Tout comme vous, je crois à l'importance du rôle des préfets. Je pense notamment à ce que l'on appelle le droit à la dérogation – actuellement, il est expérimental –, qui permet souvent d'apporter de la souplesse dans l'application des dispositifs aux territoires. Nous allons le développer.
Nous devons donc trouver un équilibre entre la conservation des sols, et notamment le sol agricole, et la possibilité de développer l'urbanisation dans les zones rurales.
Mme la présidente. La parole est à Mme Marie-Françoise Perol-Dumont, pour la réplique.

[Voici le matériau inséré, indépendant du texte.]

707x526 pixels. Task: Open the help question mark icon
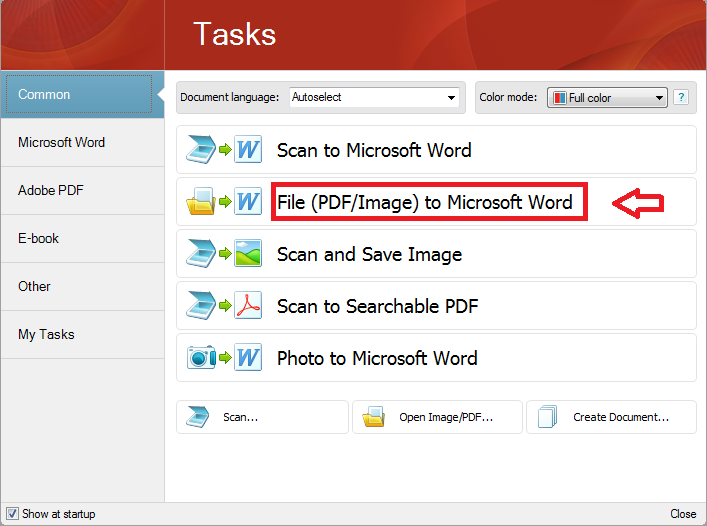[681, 97]
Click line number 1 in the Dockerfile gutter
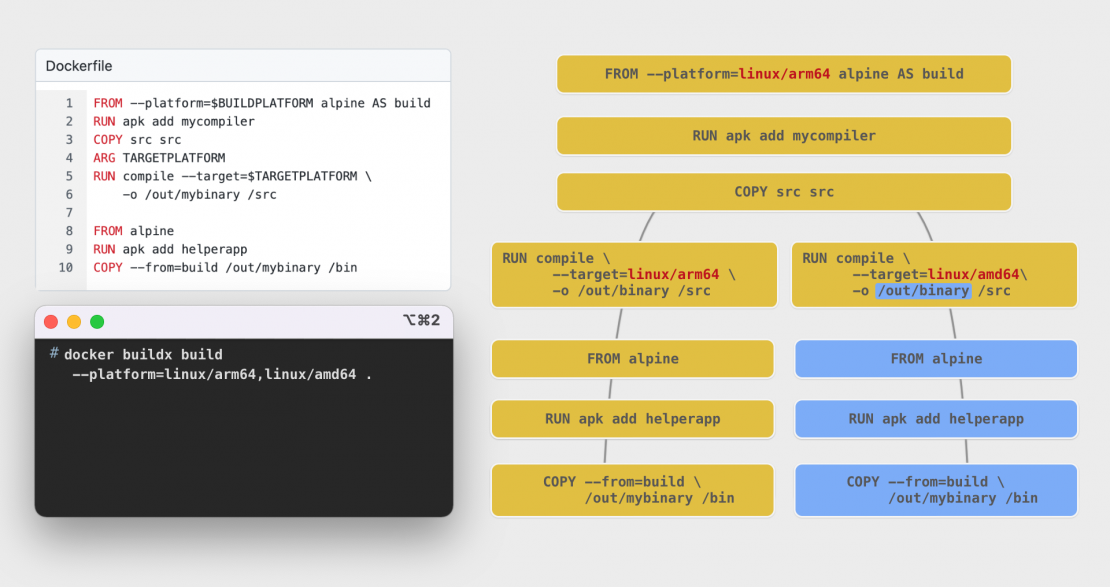The height and width of the screenshot is (587, 1110). (69, 103)
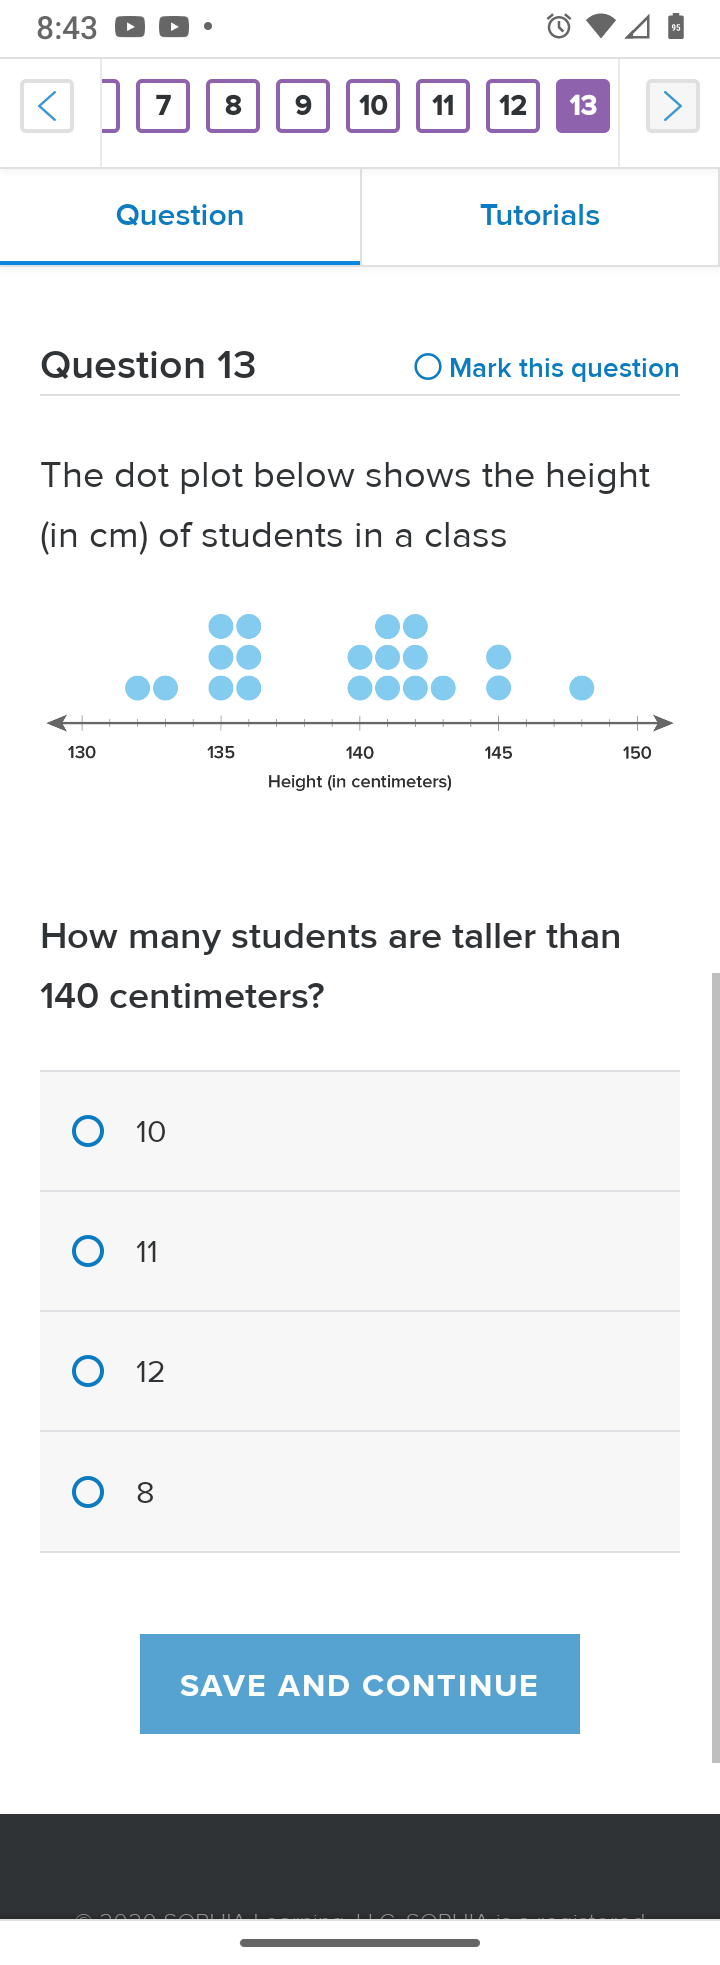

Mme Marie-Françoise Perol-Dumont. Madame la ministre, la fille d'agriculteurs que je suis ne méconnaît pas la nécessité de préserver des espaces agricoles. Mais je vous parle de territoires, par exemple en Limousin – je les connais bien –, où il n'y a aucune pression agricole et où la question est plutôt de trouver un repreneur lorsque quelqu'un s'en va pour que les terres ne restent pas en friche.
J'espère que la mission que vous avez engagée portera ses fruits. J'appelle votre attention sur la nécessité d'élargir le droit à l'appréciation locale des préfets. C'est très important.
Actuellement, nous voyons des PLUI en cours d'élaboration avec des services de l'État drastiques qui réduisent encore plus fortement les zones constructibles.
Vous indiquez qu'il est possible de construire dans les zones déjà urbanisées. Mais cela signifie qu'on peut construire une stabulation à droite ou à gauche de la route, mais pas une maison d'habitation. Il y a là de vrais problèmes à traiter sans remettre en cause la nécessaire maîtrise du foncier. Voilà une vingtaine d'années, il y a eu beaucoup trop de mitage, et nous en payons les conséquences dans tous les domaines.
La situation actuelle n'est pas tenable. J'espère donc que le travail que vous avez engagé portera ses fruits ; je vous remercie de me tenir informée à cet égard, madame la ministre.